# [Work instructions]
Please reproduce the records below word for word, starting at the line containing "Where should I" and running through the end of the records, with both ends included. Leave out the pictures.

###

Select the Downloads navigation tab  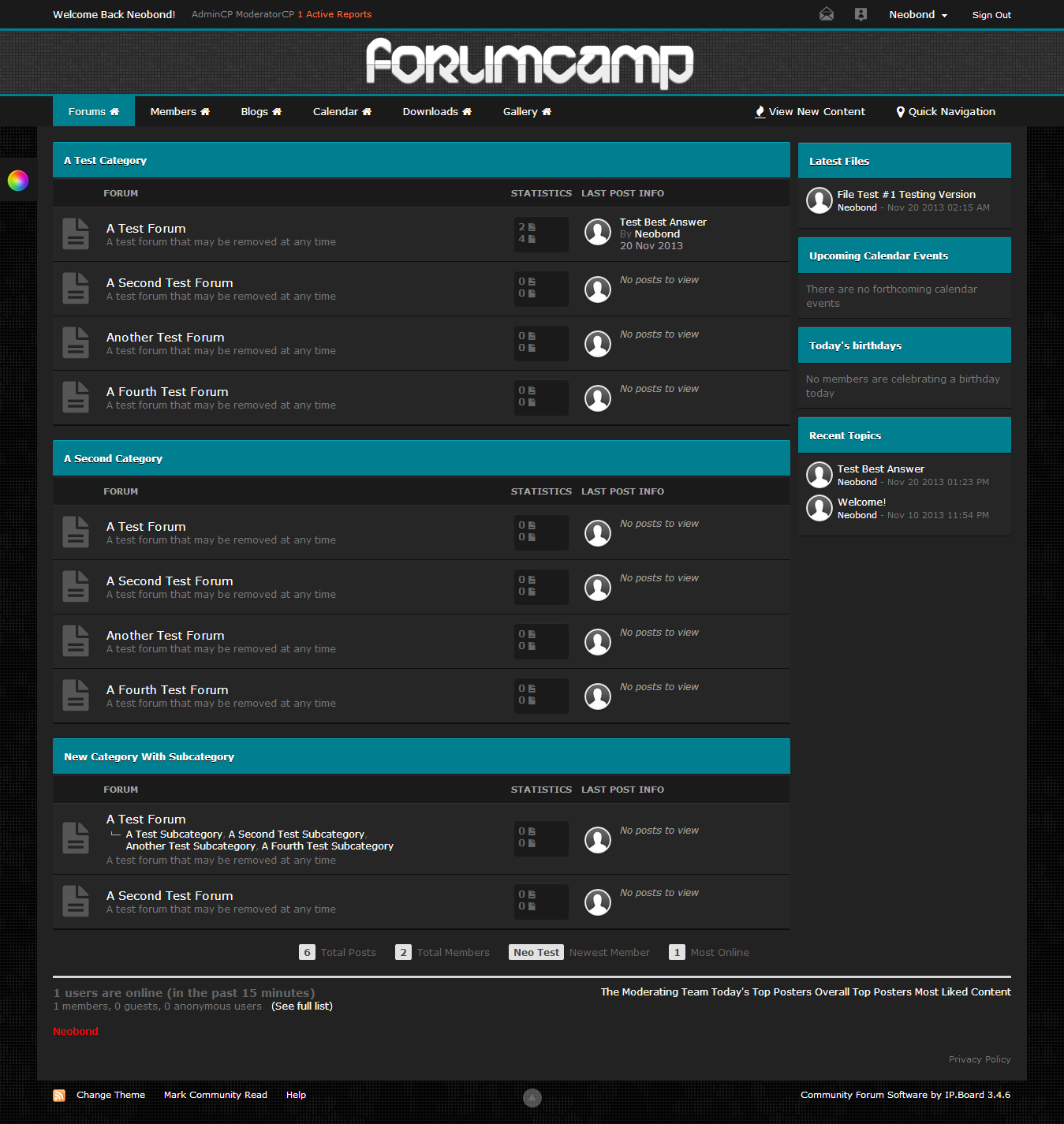[437, 112]
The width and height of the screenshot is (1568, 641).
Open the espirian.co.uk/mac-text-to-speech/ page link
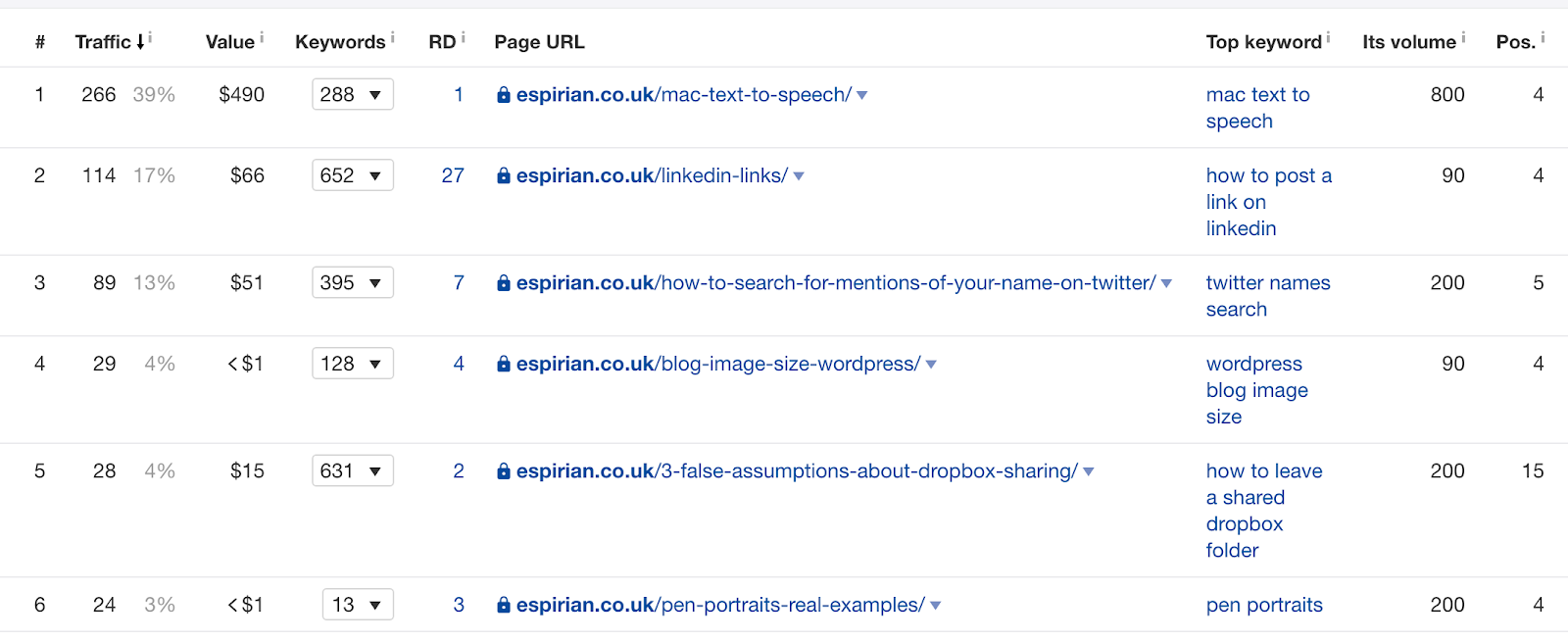(x=683, y=95)
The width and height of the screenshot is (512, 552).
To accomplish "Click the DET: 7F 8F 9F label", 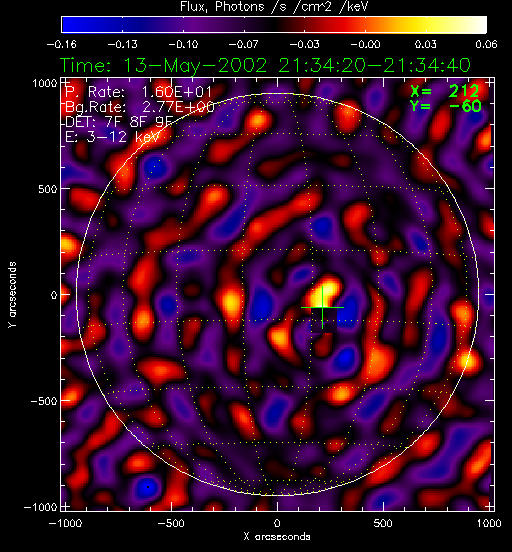I will click(119, 122).
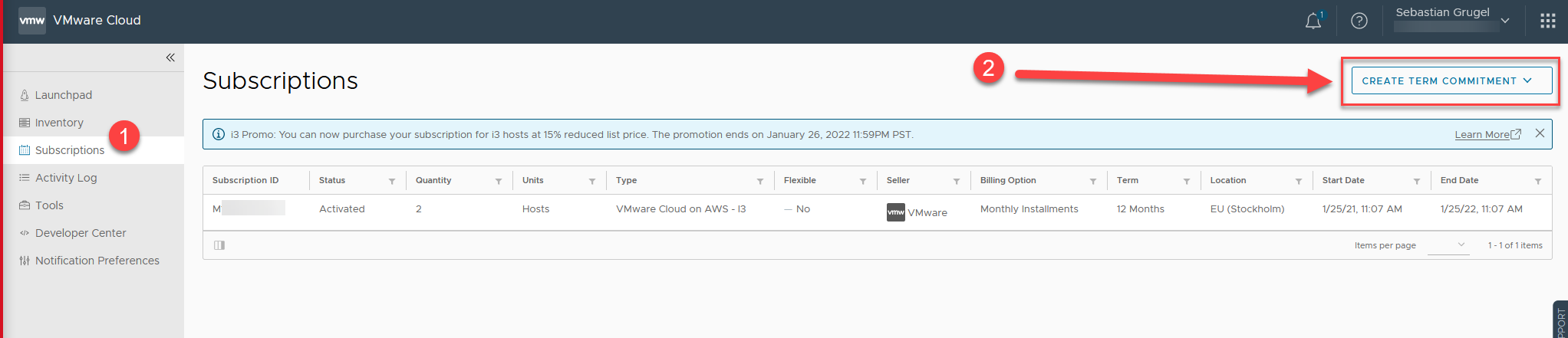Open Notification Preferences

pos(97,261)
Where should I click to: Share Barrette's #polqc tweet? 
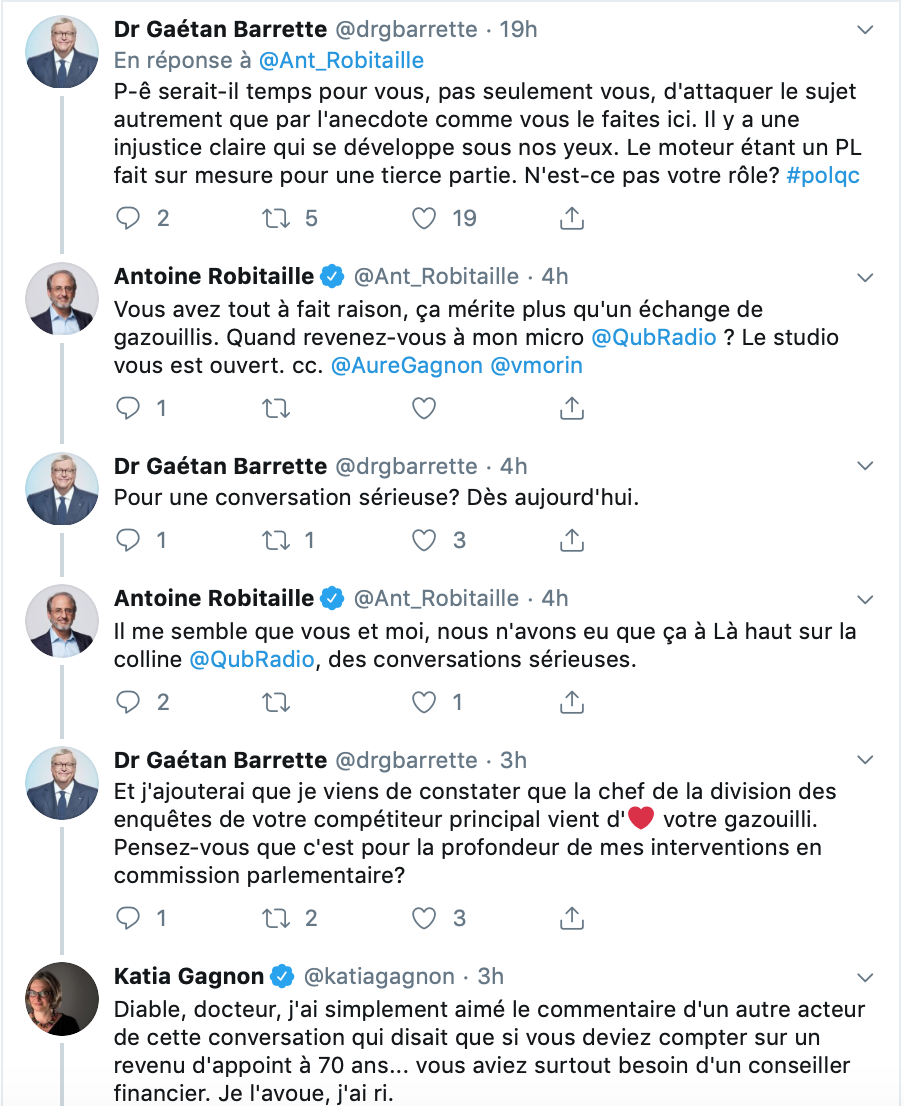[572, 219]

###

# [Solution for this task]
Where should I click to: Share Barrette's #polqc tweet? 
[572, 219]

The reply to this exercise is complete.